Rapid’s rules to go by to make and keep friends on the river

Every sport has subtle rules of etiquette that participants expect of their teammates and partners. Some of these rules of thumb are obvious, and some will be seared into your brain from experience, like if you fail to signal to a downstream surf session and accidently crash into an unsuspecting playboater.

1. Respect the line

The social aspect of surf sessions on the river is one of the best things about playboating, especially if you are a beginner and looking to watch some more experienced paddlers land tricks. Many popular surf waves fill up with enthusiastic playboaters, especially on the weekends, making it common to have a collection of kayakers waiting in the eddies. Be polite and respect the line, making sure everyone gets a chance to show their stuff.

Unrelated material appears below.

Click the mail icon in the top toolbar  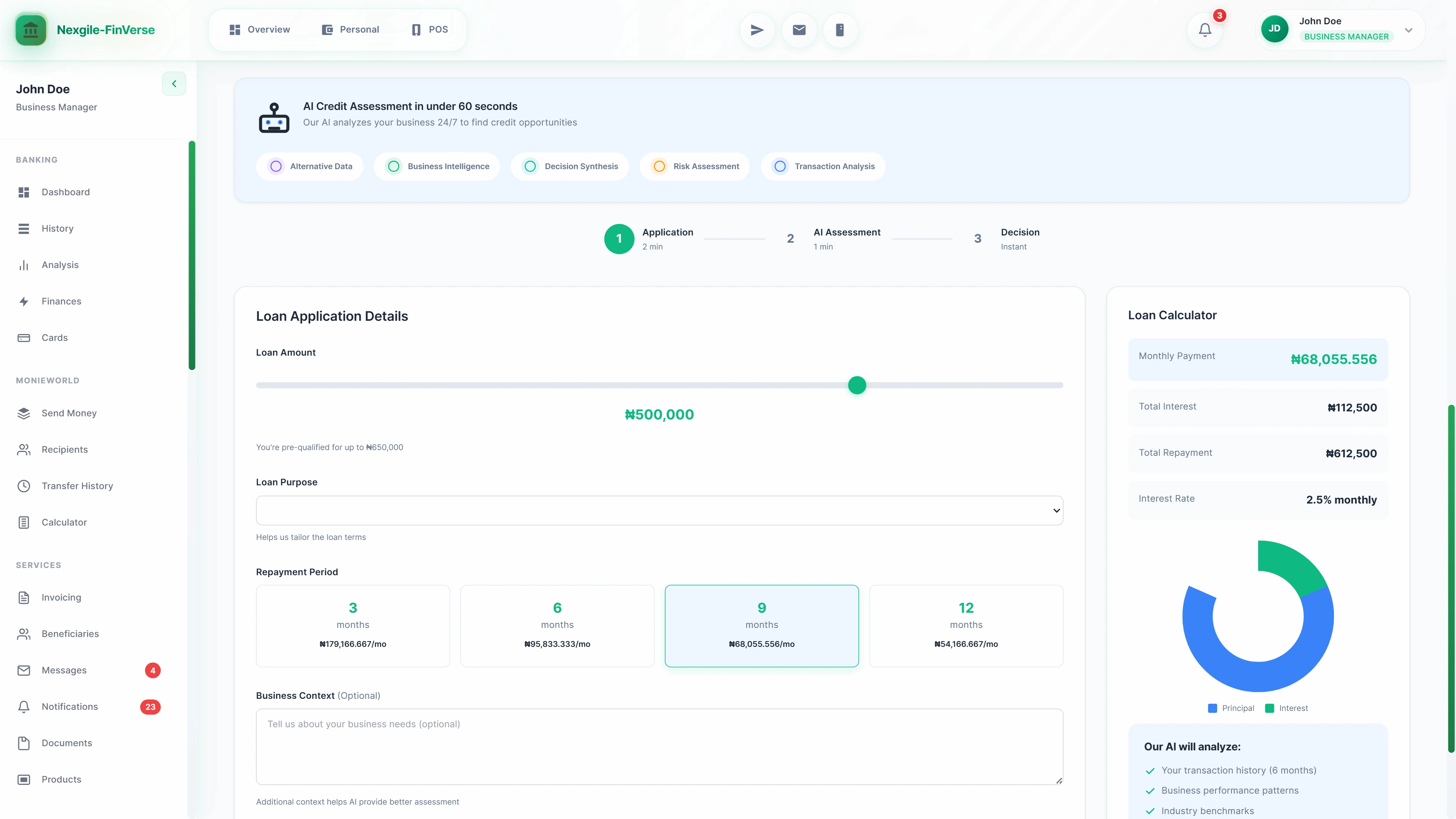pyautogui.click(x=799, y=30)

READ MORE: Essential items to bring to your next surf session

2. Share your snacks

Packing excellent river snacks makes breaks and floating lunches a great hiatus from the excitement of whitewater. Spread the love by sharing your snacks and treats, especially if some of your paddling partners forget to bring their own grub.

3. Use your river signals

River signals are a key safety element. From letting your friends know you are okay after a big swim to communicating with an upstream paddler that the river is clear for them to go, good signals can prevent major mishaps. Kayakers will have a variation of different signals they use, so it’s a good idea to establish a baseline with your group before you hit the river to make sure everyone is on the same page.

4. Make room in the eddy

If you are in the eddy before your paddling partners, be considerate of where you position yourself and how that will affect upstream kayakers. This is especially important if the eddy is essential to catch because of hazards or a drop downstream. Each time you catch an eddy, think about how much room you would want from other kayakers and hang out accordingly.

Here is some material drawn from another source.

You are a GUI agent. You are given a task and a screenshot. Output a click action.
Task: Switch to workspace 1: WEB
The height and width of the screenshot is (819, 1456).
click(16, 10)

5. Be a respectful shuttle participant

Ah, the shuttle. A seemingly easy process that often ends in a lack of essential gear and confusion. While it is simple to botch the shuttle, try your best to keep track of your things and have the right items at the take-out. If you are a passenger in a shuttle vehicle, try to keep your wet things in a dry bag or on a tarp and don’t hop in your seat in wet clothes unless you have permission from the driver.

6. Offer help to less experienced kayakers

Kayaking is one of the best sports for meeting encouraging people who will volunteer tips and advice. This is often because those dispensing the advice vividly remember the exhausting days spent swimming and emptying their boats. Even if you aren’t an experienced kayaker, you can always help your fellow paddlers out from aiding boat carrying at a tricky put-in to holding their paddle while they adjust their ratchet straps to helping them tie-down their kayak. Hello good karma! 

READ MORE: 10 things that will happen when you learn to whitewater kayak

7. Be prepared

Good whitewater etiquette largely depends on being prepared. Bring a throwbag and know how to use it. Have water and sunscreen. Understand your ability. Scout properly. Check water levels. Pack a first aid kit. Some of these things are learned from experience, but arriving ready to paddle as prepared as you can be will help you and your fellow kayakers have an awesome and safe day on the water.